The variable heavy domains of heavy chain antibodies (VHH) possess unique characteristics which make them an attractive alternative to conventional antibody fragments for detailed NMRP based structural analysis. The small size offers an advantage over Fabs and the enhanced stability compared to scFvs is also beneficial. In addition, the elongated complementarity determining regions (CDRs) associated with VHH fragments may facilitate the characterisation of a more diverse range of antibody-antigen interactions as well as providing templates for studying the motion of CDRs. The work described in this thesis illustrates the feasibility of using VHH fragments to gain structural insight into antibody-antigen binding.

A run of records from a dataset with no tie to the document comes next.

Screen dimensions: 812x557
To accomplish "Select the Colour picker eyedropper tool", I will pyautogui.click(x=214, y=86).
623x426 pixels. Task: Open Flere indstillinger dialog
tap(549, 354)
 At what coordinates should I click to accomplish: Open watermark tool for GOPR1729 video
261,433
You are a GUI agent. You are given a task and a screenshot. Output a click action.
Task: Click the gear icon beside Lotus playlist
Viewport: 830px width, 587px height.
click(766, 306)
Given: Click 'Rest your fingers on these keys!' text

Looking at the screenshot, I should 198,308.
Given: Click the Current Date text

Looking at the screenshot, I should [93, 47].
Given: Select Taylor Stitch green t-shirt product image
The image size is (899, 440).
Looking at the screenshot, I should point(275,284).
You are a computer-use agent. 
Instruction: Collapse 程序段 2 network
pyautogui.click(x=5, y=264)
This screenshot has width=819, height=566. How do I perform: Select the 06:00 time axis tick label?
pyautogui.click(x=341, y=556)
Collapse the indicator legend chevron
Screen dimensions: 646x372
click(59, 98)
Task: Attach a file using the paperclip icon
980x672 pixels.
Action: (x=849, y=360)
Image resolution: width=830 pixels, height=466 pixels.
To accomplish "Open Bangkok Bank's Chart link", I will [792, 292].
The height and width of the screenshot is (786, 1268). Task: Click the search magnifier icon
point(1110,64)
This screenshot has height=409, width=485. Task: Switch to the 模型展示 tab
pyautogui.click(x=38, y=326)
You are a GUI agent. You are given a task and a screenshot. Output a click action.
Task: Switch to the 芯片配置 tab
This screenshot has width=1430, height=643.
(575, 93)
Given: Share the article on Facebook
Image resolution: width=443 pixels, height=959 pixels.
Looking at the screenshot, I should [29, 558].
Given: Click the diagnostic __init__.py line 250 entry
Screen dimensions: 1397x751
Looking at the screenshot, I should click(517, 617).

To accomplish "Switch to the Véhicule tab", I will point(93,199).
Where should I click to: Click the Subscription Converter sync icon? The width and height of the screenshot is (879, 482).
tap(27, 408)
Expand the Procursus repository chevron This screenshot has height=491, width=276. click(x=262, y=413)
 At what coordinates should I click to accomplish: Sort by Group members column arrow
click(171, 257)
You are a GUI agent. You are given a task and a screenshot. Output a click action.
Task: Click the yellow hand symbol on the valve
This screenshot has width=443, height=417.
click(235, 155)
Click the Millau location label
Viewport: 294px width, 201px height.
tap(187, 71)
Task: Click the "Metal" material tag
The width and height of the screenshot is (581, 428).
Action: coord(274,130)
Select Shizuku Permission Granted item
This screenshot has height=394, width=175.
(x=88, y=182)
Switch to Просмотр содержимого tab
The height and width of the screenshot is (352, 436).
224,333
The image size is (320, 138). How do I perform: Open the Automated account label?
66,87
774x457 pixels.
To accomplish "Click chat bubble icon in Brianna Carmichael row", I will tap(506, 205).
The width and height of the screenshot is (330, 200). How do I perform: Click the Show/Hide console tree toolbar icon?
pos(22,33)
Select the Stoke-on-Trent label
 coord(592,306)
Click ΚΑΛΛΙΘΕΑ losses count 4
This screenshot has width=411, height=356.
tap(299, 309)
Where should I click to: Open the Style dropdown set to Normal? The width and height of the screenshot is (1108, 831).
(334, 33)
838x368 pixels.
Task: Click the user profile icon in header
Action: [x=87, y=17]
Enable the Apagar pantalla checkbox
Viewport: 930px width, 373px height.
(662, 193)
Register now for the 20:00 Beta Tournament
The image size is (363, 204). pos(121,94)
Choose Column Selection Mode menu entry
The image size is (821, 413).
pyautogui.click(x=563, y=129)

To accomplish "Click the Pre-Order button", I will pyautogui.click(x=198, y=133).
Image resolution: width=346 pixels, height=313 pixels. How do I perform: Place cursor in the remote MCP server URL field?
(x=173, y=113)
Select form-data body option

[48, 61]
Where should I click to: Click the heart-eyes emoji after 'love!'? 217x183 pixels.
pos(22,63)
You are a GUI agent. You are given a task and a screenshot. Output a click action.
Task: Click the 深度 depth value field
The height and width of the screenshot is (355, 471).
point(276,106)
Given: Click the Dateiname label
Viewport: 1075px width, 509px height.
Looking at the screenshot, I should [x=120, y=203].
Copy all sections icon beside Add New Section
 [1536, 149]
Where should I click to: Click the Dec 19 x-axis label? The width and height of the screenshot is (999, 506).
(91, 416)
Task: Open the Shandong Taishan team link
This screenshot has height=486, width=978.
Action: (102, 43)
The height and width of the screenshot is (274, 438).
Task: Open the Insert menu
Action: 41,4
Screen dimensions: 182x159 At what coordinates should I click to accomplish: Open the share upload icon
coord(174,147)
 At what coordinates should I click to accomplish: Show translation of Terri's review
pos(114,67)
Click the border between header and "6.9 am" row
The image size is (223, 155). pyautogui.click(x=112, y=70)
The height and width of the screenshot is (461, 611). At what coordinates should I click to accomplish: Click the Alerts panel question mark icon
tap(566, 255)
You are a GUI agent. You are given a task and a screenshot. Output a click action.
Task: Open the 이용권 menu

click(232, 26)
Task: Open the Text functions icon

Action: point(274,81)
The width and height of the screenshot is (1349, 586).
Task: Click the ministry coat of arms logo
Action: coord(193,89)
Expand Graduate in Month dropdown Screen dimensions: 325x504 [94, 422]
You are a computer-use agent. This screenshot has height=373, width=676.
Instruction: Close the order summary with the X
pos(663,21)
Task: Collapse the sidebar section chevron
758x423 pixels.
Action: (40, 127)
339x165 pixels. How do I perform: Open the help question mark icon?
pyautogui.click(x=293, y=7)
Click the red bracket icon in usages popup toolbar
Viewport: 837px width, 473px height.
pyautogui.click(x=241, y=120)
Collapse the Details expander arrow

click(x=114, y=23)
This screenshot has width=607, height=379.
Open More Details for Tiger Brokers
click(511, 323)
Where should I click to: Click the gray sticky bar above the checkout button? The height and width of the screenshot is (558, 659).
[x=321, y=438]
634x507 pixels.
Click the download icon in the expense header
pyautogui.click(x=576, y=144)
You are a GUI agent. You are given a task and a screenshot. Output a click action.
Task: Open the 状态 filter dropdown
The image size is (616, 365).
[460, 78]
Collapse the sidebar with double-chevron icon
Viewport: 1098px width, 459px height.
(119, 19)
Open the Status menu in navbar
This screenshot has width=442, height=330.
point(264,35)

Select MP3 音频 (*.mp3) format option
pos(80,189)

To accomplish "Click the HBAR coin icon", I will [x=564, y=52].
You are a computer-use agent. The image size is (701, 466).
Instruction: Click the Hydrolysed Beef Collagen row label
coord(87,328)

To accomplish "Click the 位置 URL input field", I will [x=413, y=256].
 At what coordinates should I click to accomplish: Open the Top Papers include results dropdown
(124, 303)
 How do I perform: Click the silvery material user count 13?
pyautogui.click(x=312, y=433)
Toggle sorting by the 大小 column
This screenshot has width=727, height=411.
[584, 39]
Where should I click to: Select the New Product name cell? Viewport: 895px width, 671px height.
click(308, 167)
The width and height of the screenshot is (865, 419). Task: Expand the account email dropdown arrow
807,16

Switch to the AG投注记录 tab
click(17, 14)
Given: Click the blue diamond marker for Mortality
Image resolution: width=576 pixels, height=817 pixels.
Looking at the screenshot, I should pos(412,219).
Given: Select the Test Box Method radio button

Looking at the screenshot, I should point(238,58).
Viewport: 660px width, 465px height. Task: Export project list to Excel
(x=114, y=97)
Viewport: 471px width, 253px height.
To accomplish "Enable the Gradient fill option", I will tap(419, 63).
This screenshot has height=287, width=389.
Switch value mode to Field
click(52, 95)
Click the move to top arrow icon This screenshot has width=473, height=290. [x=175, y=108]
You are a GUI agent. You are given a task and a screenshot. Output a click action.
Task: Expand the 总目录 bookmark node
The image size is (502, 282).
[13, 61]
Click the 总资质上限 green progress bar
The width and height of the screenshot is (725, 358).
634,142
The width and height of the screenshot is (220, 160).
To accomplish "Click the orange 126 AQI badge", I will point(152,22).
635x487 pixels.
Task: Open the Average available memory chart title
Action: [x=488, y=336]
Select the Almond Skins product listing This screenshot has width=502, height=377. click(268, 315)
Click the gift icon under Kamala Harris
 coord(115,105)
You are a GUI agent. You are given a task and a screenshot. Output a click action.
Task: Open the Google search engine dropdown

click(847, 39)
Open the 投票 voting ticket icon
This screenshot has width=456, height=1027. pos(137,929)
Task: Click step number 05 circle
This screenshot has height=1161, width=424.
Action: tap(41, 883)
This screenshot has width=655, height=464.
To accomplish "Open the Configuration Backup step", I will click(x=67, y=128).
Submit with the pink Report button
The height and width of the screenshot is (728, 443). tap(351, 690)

The successful generation of isotopically labelled protein allowed the acquisition of high quality NMR spectra from which the solution structures of two free VHH fragments were determined. The solution structures revealed significant differences in the conformational dynamics at the antigen-binding site with both flexible and structured CDR loops being identified. The binding sites of both the VHH and the antigen were mapped by NMR minimal shift analysis. The work discussed in the latter chapters focuses on the structure of VHH 67, its interactions with ILP6 and how information gained from this antibody-antigen interaction may be applicable to drug discovery. The structure determination and binding site mapping showed that binding occurred through the long, structured CDR3 loop and also identified that VHH 67 bound to ILP6 through a novel binding site. This new binding site was confirmed by X-ray crystallography and the functional effects of the VHH 67:ILP6 interaction were ascertained. The relationship between binding affinity and the dynamics of CDR3 was also investigated.